Austin Thompson and David Walton, Brigham Young University
Life Sciences
When we sustain a traumatic injury to the peripheral nervous system (PNS), our bodies elicit a series of responses to try to heal the acquired damage, including inflammation and repair processes. One of these responses is the increased expression of nerve growth factor receptor (NGFR), which helps to stimulate regeneration of the nerve. In a normal, healthy PNS, NGFR is rarely found. Following damage to the nerve, NGFR can be found in high levels around the damaged area. In our study, we are simulating traumatic injury to the sciatic nerve of rats in order to study the effects of regeneration after a local application of nerve growth factor (NGF). We are using both a physical crush model and a focal demyelination model to simulate the nerve injury. In the crush model, we are examining the effect of a crushed extracellular matrix (ECM) on degeneration and subsequent regeneration.
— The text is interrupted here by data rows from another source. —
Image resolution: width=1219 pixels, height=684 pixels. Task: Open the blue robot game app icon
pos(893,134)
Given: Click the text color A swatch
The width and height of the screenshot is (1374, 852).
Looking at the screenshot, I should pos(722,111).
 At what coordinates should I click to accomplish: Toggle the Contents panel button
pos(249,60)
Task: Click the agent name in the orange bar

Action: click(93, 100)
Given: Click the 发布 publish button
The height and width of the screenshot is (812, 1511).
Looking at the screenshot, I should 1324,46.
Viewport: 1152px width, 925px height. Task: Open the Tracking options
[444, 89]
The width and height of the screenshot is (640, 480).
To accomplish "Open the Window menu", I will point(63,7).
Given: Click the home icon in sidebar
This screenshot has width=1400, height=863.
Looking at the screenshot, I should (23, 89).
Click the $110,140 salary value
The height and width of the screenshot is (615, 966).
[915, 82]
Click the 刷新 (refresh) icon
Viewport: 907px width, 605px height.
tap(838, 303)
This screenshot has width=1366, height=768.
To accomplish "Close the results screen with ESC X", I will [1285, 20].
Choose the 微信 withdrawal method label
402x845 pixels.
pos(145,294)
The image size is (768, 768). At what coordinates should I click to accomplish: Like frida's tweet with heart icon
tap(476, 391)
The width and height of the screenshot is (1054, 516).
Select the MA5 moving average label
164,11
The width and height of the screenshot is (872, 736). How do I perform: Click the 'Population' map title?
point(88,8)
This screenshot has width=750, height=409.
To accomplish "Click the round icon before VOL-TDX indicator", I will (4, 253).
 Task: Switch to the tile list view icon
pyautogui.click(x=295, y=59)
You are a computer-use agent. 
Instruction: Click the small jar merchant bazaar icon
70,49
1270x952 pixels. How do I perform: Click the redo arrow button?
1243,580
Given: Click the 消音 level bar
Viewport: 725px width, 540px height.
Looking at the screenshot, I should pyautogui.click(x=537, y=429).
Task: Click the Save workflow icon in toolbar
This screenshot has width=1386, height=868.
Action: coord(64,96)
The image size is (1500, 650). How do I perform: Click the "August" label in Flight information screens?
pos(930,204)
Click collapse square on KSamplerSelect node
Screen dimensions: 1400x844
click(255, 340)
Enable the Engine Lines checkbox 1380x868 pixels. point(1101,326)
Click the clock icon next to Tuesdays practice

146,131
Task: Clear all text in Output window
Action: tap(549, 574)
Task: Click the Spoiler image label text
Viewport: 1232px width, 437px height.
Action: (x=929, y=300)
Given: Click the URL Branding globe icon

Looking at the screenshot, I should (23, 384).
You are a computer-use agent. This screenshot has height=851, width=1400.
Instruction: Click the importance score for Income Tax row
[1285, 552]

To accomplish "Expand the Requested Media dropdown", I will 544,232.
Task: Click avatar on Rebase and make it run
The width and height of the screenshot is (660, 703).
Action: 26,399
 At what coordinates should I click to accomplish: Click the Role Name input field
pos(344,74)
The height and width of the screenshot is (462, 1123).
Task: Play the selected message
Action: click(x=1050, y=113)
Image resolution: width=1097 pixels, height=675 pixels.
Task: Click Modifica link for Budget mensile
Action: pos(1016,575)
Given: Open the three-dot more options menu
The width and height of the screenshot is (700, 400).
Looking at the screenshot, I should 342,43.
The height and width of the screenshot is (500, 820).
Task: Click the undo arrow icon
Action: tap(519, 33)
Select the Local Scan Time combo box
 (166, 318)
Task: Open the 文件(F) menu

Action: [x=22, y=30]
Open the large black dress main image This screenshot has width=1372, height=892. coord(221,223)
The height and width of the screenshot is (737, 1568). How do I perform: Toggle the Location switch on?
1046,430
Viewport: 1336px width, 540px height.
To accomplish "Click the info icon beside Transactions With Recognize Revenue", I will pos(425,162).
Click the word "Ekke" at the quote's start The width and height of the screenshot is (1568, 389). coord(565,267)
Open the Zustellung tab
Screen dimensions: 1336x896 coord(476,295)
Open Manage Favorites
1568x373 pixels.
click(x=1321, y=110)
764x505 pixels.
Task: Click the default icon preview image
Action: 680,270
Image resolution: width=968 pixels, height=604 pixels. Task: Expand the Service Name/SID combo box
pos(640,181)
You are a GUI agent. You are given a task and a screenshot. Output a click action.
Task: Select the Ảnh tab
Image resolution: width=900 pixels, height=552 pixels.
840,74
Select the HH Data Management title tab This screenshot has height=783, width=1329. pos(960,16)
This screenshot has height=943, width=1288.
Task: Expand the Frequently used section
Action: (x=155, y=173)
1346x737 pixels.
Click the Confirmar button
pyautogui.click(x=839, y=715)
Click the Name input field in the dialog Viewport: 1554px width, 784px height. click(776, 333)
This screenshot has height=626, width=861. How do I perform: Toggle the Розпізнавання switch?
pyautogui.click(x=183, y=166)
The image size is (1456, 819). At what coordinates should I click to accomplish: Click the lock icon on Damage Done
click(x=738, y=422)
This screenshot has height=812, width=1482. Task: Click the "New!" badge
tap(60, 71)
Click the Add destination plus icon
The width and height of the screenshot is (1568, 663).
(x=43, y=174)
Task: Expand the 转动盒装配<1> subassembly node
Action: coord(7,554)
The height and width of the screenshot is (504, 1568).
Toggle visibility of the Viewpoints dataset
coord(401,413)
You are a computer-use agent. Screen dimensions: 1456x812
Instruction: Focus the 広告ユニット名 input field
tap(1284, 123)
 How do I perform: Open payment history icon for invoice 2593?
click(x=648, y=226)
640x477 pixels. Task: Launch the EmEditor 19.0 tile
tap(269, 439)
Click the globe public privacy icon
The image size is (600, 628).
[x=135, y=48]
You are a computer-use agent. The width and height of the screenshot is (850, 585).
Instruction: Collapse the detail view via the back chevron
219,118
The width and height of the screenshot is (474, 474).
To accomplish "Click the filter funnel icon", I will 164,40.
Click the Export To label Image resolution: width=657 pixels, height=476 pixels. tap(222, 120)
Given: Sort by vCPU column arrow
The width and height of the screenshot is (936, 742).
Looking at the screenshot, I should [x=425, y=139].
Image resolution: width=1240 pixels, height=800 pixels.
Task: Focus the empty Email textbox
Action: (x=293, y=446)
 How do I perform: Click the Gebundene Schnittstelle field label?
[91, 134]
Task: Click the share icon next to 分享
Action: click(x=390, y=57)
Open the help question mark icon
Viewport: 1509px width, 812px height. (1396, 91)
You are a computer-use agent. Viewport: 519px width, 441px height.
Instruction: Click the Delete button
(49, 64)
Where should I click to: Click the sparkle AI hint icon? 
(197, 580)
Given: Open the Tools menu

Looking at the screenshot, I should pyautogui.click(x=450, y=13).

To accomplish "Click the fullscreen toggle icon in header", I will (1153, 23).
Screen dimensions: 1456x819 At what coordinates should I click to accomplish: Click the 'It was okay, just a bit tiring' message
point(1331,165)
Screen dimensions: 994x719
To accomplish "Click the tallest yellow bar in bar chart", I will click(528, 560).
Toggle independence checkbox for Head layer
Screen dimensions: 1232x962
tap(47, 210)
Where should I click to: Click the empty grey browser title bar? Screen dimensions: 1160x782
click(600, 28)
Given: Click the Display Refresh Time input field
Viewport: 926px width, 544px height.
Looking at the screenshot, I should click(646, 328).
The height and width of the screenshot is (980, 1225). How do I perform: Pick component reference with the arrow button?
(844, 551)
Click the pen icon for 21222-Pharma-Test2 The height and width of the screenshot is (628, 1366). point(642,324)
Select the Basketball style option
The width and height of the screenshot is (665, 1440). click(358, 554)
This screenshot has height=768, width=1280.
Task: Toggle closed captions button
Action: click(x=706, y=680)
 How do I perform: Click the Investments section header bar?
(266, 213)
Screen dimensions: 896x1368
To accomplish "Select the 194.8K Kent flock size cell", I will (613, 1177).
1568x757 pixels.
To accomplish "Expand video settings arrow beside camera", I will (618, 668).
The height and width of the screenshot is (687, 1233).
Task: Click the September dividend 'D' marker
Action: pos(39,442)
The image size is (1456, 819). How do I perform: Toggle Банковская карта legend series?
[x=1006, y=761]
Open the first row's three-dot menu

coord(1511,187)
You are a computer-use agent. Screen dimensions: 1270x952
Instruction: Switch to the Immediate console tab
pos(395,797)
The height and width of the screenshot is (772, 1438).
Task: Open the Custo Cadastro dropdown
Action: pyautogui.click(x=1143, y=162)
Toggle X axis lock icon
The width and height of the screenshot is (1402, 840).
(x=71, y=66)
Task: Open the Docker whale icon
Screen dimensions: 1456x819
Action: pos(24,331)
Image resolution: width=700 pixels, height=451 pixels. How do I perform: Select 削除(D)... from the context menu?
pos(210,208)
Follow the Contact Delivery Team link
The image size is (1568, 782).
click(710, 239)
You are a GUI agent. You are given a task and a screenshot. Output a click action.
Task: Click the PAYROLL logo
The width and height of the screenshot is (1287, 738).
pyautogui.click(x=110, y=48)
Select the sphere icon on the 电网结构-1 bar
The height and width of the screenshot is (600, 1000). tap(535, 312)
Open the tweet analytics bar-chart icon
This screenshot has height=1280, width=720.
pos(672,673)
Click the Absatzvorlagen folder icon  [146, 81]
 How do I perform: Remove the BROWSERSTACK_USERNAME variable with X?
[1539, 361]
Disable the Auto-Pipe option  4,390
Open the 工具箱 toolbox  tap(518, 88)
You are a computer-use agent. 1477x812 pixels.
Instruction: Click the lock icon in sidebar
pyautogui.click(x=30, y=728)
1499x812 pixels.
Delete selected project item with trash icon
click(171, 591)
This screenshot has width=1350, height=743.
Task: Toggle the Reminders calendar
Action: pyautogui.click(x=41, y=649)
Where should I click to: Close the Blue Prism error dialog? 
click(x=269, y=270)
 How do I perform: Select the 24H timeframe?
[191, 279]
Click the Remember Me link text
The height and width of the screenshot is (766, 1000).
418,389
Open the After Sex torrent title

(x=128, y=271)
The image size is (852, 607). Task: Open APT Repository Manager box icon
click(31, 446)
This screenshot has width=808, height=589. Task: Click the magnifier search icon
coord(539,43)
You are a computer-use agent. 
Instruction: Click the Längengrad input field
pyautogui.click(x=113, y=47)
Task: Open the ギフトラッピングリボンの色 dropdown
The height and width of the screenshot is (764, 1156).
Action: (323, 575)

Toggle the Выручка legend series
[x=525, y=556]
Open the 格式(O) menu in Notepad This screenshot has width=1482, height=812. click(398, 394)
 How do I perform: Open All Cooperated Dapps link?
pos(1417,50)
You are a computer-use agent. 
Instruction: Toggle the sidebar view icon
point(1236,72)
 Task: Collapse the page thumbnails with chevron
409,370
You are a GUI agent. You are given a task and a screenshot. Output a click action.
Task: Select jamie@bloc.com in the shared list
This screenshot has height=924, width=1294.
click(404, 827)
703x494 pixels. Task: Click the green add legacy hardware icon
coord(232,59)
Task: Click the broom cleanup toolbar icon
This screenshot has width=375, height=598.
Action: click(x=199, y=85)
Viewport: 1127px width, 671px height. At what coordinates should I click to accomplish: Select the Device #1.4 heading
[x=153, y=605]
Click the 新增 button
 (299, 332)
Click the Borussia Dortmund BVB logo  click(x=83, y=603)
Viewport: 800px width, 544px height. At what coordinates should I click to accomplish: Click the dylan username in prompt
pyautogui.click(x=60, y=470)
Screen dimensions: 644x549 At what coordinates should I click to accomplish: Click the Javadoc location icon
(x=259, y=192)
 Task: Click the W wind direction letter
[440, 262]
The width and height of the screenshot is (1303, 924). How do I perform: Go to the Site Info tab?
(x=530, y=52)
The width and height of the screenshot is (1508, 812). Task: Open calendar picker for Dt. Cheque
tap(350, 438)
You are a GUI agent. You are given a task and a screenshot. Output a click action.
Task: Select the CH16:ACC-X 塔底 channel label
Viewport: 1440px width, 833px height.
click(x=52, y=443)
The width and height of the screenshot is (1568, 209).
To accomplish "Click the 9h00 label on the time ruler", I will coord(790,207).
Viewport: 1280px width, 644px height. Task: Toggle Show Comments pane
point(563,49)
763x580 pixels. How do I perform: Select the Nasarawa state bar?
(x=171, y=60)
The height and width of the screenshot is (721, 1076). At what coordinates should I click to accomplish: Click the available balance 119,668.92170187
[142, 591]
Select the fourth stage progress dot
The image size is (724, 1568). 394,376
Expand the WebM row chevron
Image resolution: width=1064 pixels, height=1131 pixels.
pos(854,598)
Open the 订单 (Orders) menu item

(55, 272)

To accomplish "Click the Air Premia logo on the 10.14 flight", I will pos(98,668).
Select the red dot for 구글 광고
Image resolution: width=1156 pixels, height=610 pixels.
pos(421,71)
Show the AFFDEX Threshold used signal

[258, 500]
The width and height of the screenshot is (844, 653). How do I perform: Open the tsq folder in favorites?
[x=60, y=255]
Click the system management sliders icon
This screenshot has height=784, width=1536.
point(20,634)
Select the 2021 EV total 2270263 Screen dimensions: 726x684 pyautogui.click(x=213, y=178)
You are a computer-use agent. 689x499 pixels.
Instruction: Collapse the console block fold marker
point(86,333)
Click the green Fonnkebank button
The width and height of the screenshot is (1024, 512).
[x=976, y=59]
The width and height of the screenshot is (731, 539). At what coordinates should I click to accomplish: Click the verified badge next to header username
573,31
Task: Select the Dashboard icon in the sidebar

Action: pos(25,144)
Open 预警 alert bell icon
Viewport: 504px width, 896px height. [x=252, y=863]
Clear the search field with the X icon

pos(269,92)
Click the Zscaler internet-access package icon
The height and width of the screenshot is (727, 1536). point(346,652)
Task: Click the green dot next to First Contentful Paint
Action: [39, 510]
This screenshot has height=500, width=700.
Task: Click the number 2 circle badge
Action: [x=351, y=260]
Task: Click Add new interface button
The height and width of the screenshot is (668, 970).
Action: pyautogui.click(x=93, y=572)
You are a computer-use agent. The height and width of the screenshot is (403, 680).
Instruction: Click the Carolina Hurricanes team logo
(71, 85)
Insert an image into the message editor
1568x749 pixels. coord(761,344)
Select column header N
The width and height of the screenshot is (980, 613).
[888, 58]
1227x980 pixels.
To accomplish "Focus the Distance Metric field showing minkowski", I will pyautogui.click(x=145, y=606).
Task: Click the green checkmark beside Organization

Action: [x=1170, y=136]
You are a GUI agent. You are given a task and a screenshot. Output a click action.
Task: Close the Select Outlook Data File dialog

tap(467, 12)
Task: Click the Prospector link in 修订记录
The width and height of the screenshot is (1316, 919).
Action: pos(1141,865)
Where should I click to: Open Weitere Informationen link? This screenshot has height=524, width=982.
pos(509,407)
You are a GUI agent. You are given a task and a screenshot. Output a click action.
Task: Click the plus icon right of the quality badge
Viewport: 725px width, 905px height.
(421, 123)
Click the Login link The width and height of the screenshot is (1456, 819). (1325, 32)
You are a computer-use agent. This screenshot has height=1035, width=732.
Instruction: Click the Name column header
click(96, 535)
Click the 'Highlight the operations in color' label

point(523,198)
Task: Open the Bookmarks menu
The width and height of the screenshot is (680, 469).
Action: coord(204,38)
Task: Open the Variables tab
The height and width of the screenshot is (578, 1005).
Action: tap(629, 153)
In the focal demyelination model, we are investigating the effects of local demyelination with an intact ECM on degeneration and regeneration. In two additional experimental groups, we will perform an intraneural injection of NGF into the damaged sciatic nerve one week after the crush or a lysolecithin injection at the damaged site. We are examining the nerve both qualitatively using SEM and immunohistochemistry and quantitatively using electrophysiology. This allows us to understand the role of the ECM in regeneration, and its effect on the rate of regeneration. We hypothesize that the addition of NGF in combination with the increase of NGFR after injury will increase the rate of nerve regeneration. We expect regeneration to be faster in the focal demyelination model due to the presence of intact ECM than in the crush model where the ECM is damaged.